## YOUR ASSIGNMENT
Please reproduce the whole listing without altering anything.
===== DATA FOR THIS EXERCISE =====
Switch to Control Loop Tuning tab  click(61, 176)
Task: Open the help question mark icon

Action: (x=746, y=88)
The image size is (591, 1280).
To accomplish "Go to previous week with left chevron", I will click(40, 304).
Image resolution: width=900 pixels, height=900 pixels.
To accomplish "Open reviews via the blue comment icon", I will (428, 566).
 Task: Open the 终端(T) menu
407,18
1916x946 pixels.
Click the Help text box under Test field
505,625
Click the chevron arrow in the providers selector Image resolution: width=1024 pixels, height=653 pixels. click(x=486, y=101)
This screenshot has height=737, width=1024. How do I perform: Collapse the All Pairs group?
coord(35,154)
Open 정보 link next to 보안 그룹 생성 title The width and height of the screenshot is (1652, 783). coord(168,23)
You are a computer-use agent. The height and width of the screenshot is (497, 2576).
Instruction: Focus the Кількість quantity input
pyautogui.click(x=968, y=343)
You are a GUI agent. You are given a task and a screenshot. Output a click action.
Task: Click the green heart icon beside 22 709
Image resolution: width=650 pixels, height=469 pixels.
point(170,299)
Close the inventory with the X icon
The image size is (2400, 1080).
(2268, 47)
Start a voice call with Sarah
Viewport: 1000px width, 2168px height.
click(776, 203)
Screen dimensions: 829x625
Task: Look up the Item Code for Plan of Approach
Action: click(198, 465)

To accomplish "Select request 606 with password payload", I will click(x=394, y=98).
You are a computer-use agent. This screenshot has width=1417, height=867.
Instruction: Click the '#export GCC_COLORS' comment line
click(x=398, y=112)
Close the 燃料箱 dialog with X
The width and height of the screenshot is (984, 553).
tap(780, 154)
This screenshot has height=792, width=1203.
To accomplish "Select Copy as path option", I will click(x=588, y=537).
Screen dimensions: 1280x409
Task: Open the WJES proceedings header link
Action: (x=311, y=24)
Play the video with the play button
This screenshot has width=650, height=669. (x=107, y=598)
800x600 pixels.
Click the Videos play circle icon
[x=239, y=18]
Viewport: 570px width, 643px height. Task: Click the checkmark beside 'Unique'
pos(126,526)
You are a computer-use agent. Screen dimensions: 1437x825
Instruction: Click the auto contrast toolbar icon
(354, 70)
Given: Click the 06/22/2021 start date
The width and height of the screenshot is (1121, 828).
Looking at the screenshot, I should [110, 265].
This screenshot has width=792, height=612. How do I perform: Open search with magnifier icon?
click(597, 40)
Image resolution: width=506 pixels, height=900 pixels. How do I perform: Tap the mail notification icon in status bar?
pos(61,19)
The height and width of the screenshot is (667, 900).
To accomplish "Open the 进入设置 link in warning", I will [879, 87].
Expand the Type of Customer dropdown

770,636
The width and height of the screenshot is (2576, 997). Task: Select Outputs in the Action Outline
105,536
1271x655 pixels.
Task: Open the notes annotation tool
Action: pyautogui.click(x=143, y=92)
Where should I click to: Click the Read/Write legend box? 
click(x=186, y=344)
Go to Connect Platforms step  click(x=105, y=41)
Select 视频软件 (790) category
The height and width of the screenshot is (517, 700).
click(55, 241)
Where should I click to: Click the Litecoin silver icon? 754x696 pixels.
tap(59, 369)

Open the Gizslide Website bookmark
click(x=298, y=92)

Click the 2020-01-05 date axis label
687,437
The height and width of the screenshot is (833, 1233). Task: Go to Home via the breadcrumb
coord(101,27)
=====
## EXERCISE OUTPUT
Switch to Control Loop Tuning tab  click(61, 176)
Task: Open the help question mark icon

Action: (x=746, y=88)
The image size is (591, 1280).
To accomplish "Go to previous week with left chevron", I will click(40, 304).
Image resolution: width=900 pixels, height=900 pixels.
To accomplish "Open reviews via the blue comment icon", I will (428, 566).
 Task: Open the 终端(T) menu
407,18
1916x946 pixels.
Click the Help text box under Test field
505,625
Click the chevron arrow in the providers selector Image resolution: width=1024 pixels, height=653 pixels. click(x=486, y=101)
This screenshot has height=737, width=1024. How do I perform: Collapse the All Pairs group?
coord(35,154)
Open 정보 link next to 보안 그룹 생성 title The width and height of the screenshot is (1652, 783). coord(168,23)
You are a computer-use agent. The height and width of the screenshot is (497, 2576).
Instruction: Focus the Кількість quantity input
pyautogui.click(x=968, y=343)
You are a GUI agent. You are given a task and a screenshot. Output a click action.
Task: Click the green heart icon beside 22 709
Image resolution: width=650 pixels, height=469 pixels.
point(170,299)
Close the inventory with the X icon
The image size is (2400, 1080).
(2268, 47)
Start a voice call with Sarah
Viewport: 1000px width, 2168px height.
click(776, 203)
Screen dimensions: 829x625
Task: Look up the Item Code for Plan of Approach
Action: click(198, 465)

To accomplish "Select request 606 with password payload", I will click(x=394, y=98).
You are a computer-use agent. This screenshot has width=1417, height=867.
Instruction: Click the '#export GCC_COLORS' comment line
click(x=398, y=112)
Close the 燃料箱 dialog with X
The width and height of the screenshot is (984, 553).
tap(780, 154)
This screenshot has height=792, width=1203.
To accomplish "Select Copy as path option", I will click(x=588, y=537).
Screen dimensions: 1280x409
Task: Open the WJES proceedings header link
Action: (x=311, y=24)
Play the video with the play button
This screenshot has width=650, height=669. (x=107, y=598)
800x600 pixels.
Click the Videos play circle icon
[x=239, y=18]
Viewport: 570px width, 643px height. Task: Click the checkmark beside 'Unique'
pos(126,526)
You are a computer-use agent. Screen dimensions: 1437x825
Instruction: Click the auto contrast toolbar icon
(354, 70)
Given: Click the 06/22/2021 start date
The width and height of the screenshot is (1121, 828).
Looking at the screenshot, I should [110, 265].
This screenshot has width=792, height=612. How do I perform: Open search with magnifier icon?
click(597, 40)
Image resolution: width=506 pixels, height=900 pixels. How do I perform: Tap the mail notification icon in status bar?
pos(61,19)
The height and width of the screenshot is (667, 900).
To accomplish "Open the 进入设置 link in warning", I will [879, 87].
Expand the Type of Customer dropdown

770,636
The width and height of the screenshot is (2576, 997). Task: Select Outputs in the Action Outline
105,536
1271x655 pixels.
Task: Open the notes annotation tool
Action: pyautogui.click(x=143, y=92)
Where should I click to: Click the Read/Write legend box? 
click(x=186, y=344)
Go to Connect Platforms step  click(x=105, y=41)
Select 视频软件 (790) category
The height and width of the screenshot is (517, 700).
click(55, 241)
Where should I click to: Click the Litecoin silver icon? 754x696 pixels.
tap(59, 369)

Open the Gizslide Website bookmark
click(x=298, y=92)

Click the 2020-01-05 date axis label
687,437
The height and width of the screenshot is (833, 1233). Task: Go to Home via the breadcrumb
coord(101,27)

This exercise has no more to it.